China

China's Ban on “Foreign Garbage:” Rethinking Recycling as Toxic Matter Out of Control

Date
Tue May 14th 2019, 4:30 - 6:00pm
Event Sponsor
Center for East Asian Studies, Department of Anthropology
Location
East Asia (Lathrop) Library, Room 224, 518 Memorial Way
China's Ban on “Foreign Garbage:” Rethinking Recycling as Toxic Matter Out of Control
Speaker: Adam Liebman

About the talk:

In 2018 China began implementing a ban on imports of “foreign garbage,” impacting recycling programs around the world that rely on Chinese markets. However, Chinese waste politics engages with recycling not only as a polluting globalized industry, but also as a necessary element of urban environmental modernity. I probe this contradictory engagement with an ethnographic account of one entrepreneur’s struggles to bring recycling to a southwestern Chinese city, and by showing how his projects are undermined by the anti-foreign waste movement, exemplified by the film Plastic China (2016). While a common mantra of the recycling coalition is that “garbage is just a misplaced resource,” a different message is emerging from anti-foreign waste actors: that recycling is often just garbage displaced in space/time. Thus, in addition to “matter out of place,” Chinese waste politics demands an attention to toxic matter out of control—harmful matter that cycles through biophysical processes which exceed human knowledge and defy infrastructures of containment

About the speaker:

Adam Liebman is a postdoctoral fellow with Stanford’s Center for East Asian Studies and received his PhD in sociocultural anthropology at UC Davis. He is currently working on a book manuscript titled Turning Trash into Treasure: Shadow Economies and Toxic Ecologies in Postsocialist China.

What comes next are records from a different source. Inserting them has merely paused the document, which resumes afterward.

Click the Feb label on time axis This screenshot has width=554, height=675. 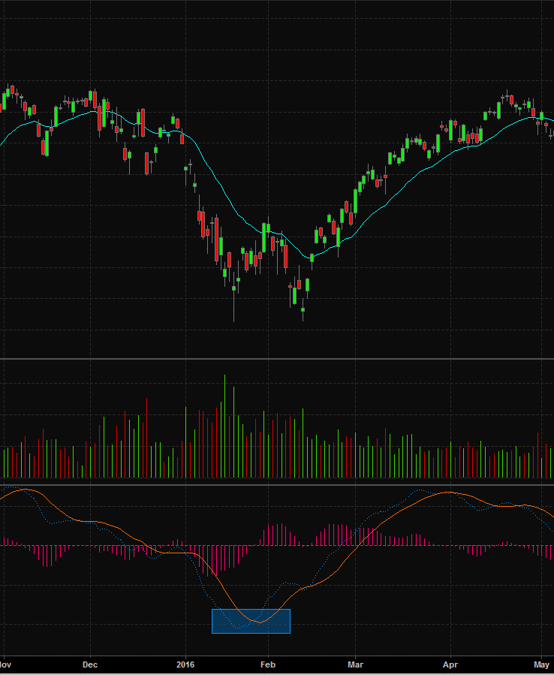[x=268, y=664]
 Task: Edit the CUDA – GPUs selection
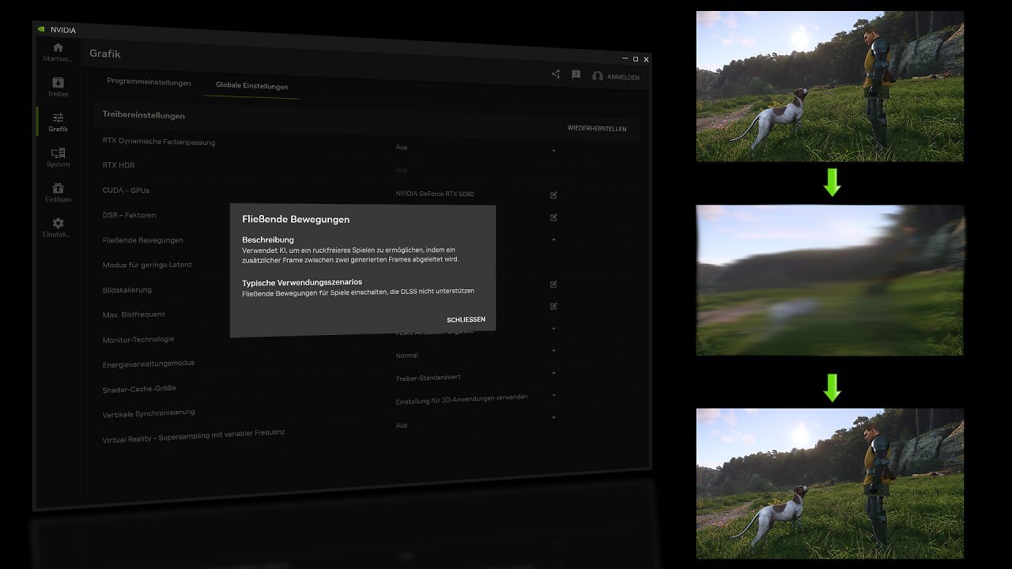point(553,194)
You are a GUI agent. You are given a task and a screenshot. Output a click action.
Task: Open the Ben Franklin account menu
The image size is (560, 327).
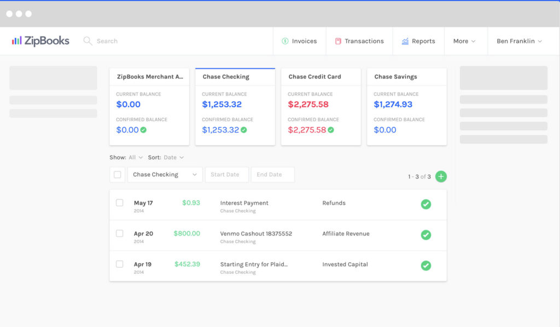point(519,41)
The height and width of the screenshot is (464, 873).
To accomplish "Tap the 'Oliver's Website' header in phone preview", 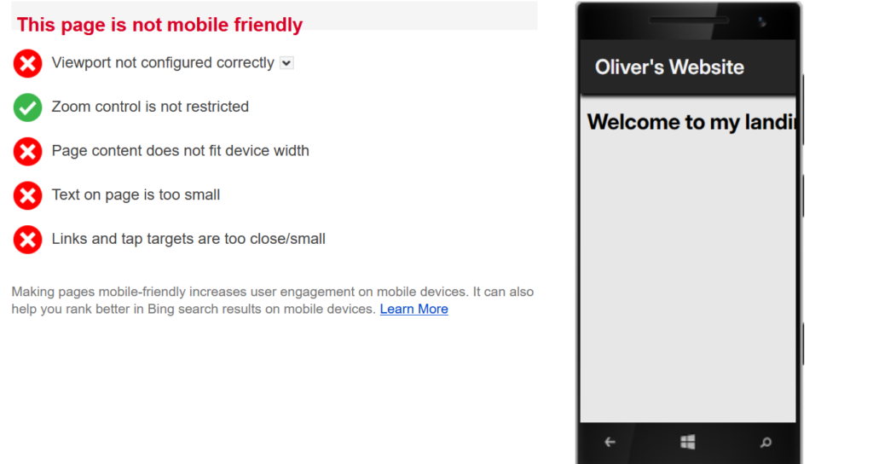I will (x=669, y=67).
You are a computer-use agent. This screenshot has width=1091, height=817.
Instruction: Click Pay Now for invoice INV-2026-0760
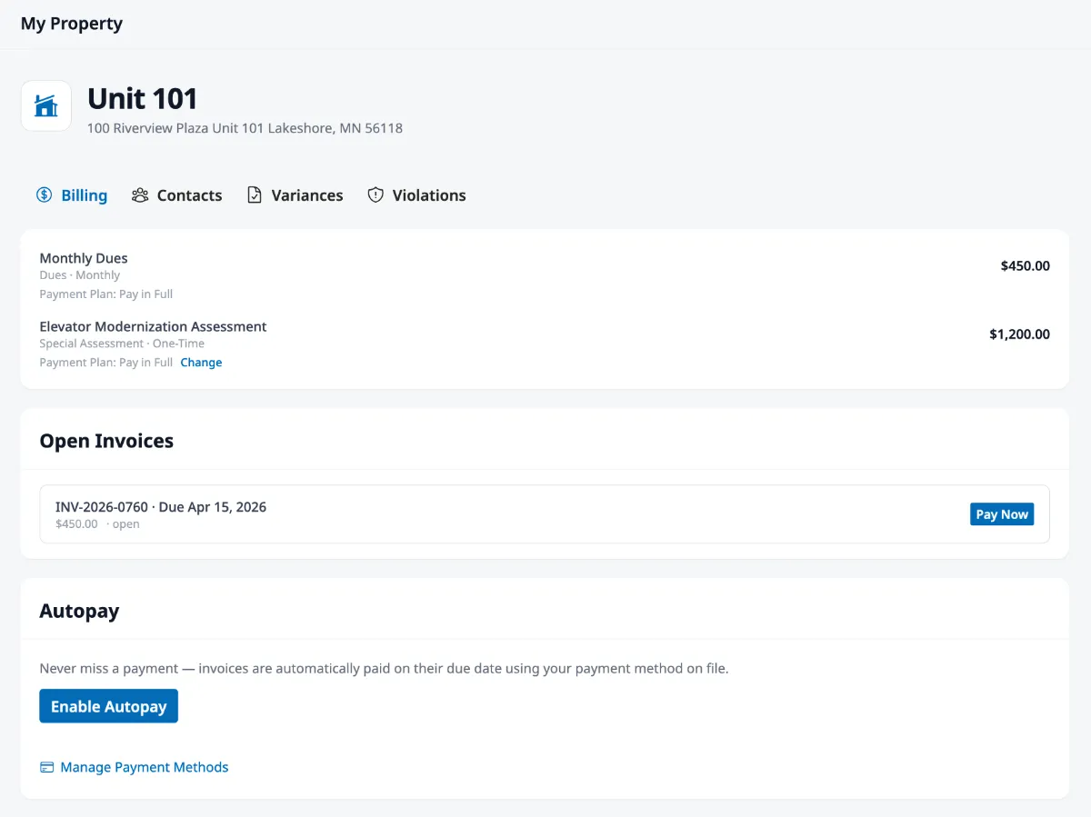point(1001,513)
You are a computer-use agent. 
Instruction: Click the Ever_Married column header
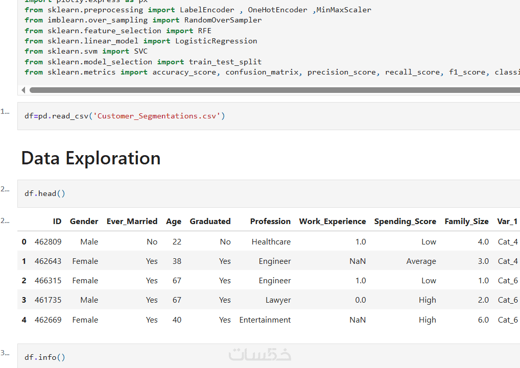click(132, 222)
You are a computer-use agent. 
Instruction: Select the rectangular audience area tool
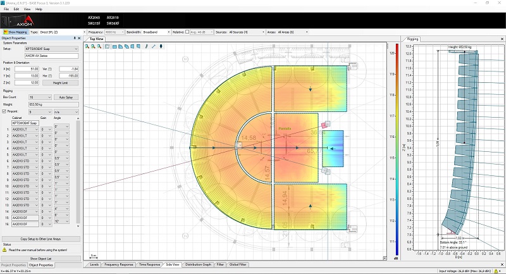114,47
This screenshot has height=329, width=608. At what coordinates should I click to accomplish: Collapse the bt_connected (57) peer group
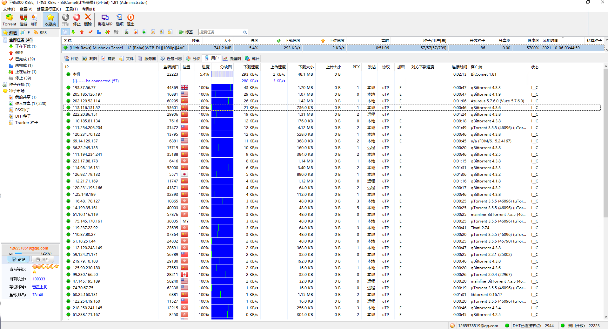(x=74, y=81)
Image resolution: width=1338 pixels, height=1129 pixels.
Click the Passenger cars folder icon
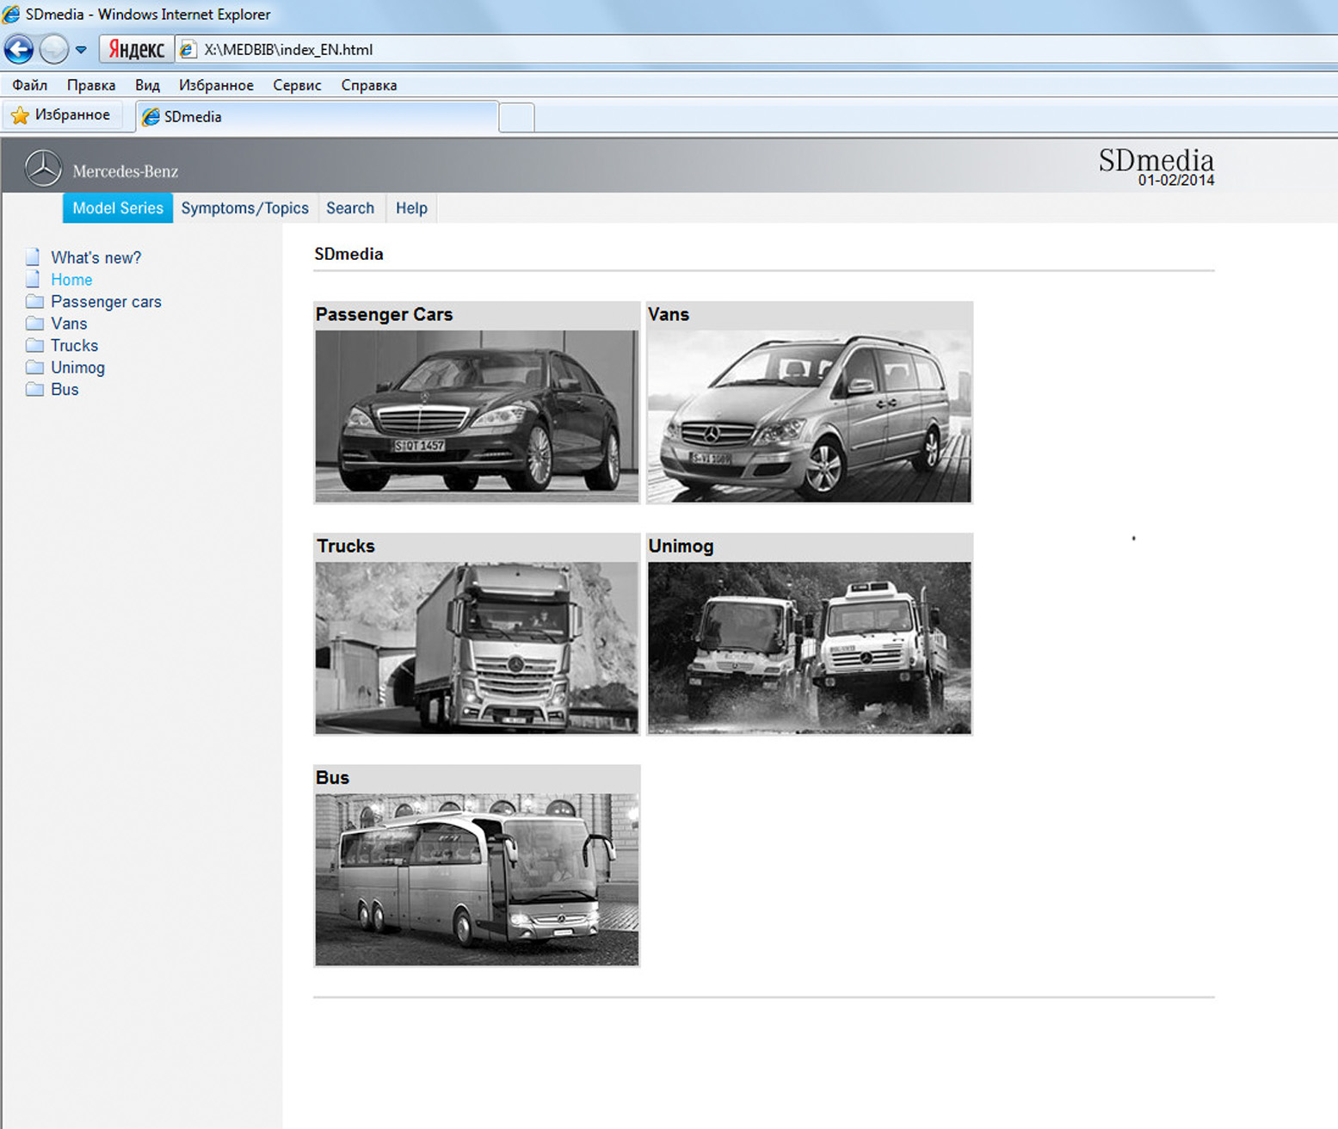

Ethnographically situated in Kunming, the burgeoning capital of Yunnan Province, the book amplifies lessons from Chinese waste politics to (1) illuminate how proliferating waste matter is enlisted in struggles to make money and live morally in a rapidly changing China, (2) critically examine western notions of waste and recycling, and (3) pose new questions about how toxicity, value, and power differently flow with and out from movements of waste across borders and oceans.